RWE WRESTLING: Do u have facebook acct? i wanna contact u about some question ?
Bill Ritchie: @BuckarooCoyote I have used as thick as 16 gauge and as thin as 24 gauge. I think 16 is about the maximum. BTW, I don't use PNP any more, it leaves holes and I could never figure out why. Besides, it's expensive compared to silicon coated paper, which is almost free. It comes with address labels, for example, and I'm experimenting with the backing from Contact Paper. I recommend the other videos on "silitransfer" etching.
trygvie: What gauge of sheet metal does the laminator machine allow?
Bill Ritchie: @BuckarooCoyote Hi - did I say I tack it on? I shouldn't have, because the laminator is so hot that anything like tape etc would melt. I don't tack it on - sorry about that. I just (1) warm the brass, but not too hot, maybe 150-200 degrees. The metal has to heat, so pre-heat it first. (2) I place the laser print/silicon paper face down on the brass. If it's too hot to handle, I rest it on a piece of wood until I can stand it; then dextrously insert the two in the slot to the rollers.
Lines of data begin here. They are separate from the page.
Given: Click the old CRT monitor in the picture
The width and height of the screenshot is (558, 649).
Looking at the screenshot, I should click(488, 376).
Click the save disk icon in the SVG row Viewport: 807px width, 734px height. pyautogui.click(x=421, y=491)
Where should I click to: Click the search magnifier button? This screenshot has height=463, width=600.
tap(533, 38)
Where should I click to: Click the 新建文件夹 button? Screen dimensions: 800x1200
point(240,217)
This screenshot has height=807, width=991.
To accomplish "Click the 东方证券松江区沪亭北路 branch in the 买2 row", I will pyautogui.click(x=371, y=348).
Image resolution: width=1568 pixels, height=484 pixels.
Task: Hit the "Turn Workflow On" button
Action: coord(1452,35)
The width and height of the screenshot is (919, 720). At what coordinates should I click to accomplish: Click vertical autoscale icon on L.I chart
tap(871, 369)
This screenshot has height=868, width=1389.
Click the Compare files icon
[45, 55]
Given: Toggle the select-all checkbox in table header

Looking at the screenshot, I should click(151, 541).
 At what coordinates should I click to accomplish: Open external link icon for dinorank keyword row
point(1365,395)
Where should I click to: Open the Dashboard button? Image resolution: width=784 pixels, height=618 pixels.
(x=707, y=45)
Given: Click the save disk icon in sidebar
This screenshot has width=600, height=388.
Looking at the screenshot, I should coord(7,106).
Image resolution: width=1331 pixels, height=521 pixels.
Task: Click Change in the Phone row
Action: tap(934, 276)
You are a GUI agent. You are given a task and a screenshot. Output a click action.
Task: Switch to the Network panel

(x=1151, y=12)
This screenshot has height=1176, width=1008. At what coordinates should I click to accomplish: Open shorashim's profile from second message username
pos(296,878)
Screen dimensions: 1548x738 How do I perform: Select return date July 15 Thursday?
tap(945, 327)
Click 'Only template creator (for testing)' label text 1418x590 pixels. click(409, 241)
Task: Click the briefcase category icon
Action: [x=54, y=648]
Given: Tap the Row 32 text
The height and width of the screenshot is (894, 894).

BuckarooCoyote: You say you tack it to your brass plate. What are you using to tack it on with to avoid the laminator from shifting the image off the brass?
WorldofGlassCraft: Heat Press !!!!!
WorldofGlassCraft: I am glad I found this video, thanks for the share. The size of your potential etch is limited by the width the kaminator can take . I was wondering if a Heat oress would do the same job as the laminator. Have you use this principle of larger items at all please?
Bill Ritchie: @Geddiz - Yer right, there is no shifting. I run it through several times to be sure it heats the metal enough to stick. Actually I never use PNP any more 'cause it leaves mysterious holes in the solid areas I have to touch up with resists. Now I use laser print on silicon coated paper (silipaper) and that method is on YouTube, too, y'know. -B
Geddiz: Wow, never thought to use a laminator, I've been using a clothes iron! :D
Reckon a laminator gives a more consistant transfer and reduce the risk of the transfer paper shifting?
Bill Ritchie: I made up the name for "silicon-coated" paper (to be cute). Silipaper is that almost universal way of making backing-sheets for things like mailing labels and other pull-apart, self-adhering materials. NOTHING sticks to silicon, so when you print laser toner on it, it's going to transfer when you heat it up on a metal plate. Thanks for the good question!
Bill Ritchie: Thanks, miajnorway! However, I don't use PNP anymore, I use laser transfer on "silipaper" (silicon coated paper left over from label paper). I still use the laminator, but I never use PNP blue any more. I'd take it off YouTube except for sentimental reasons, "HOW I USED TO ..."
PS Are you in Norway?
mia johannessen: wow!
Bill Ritchie: Thanks - I've actually found the silicon paper method to be better - fewer or no "Spotting". Yes, laminator is indispensible and I got one! Wow.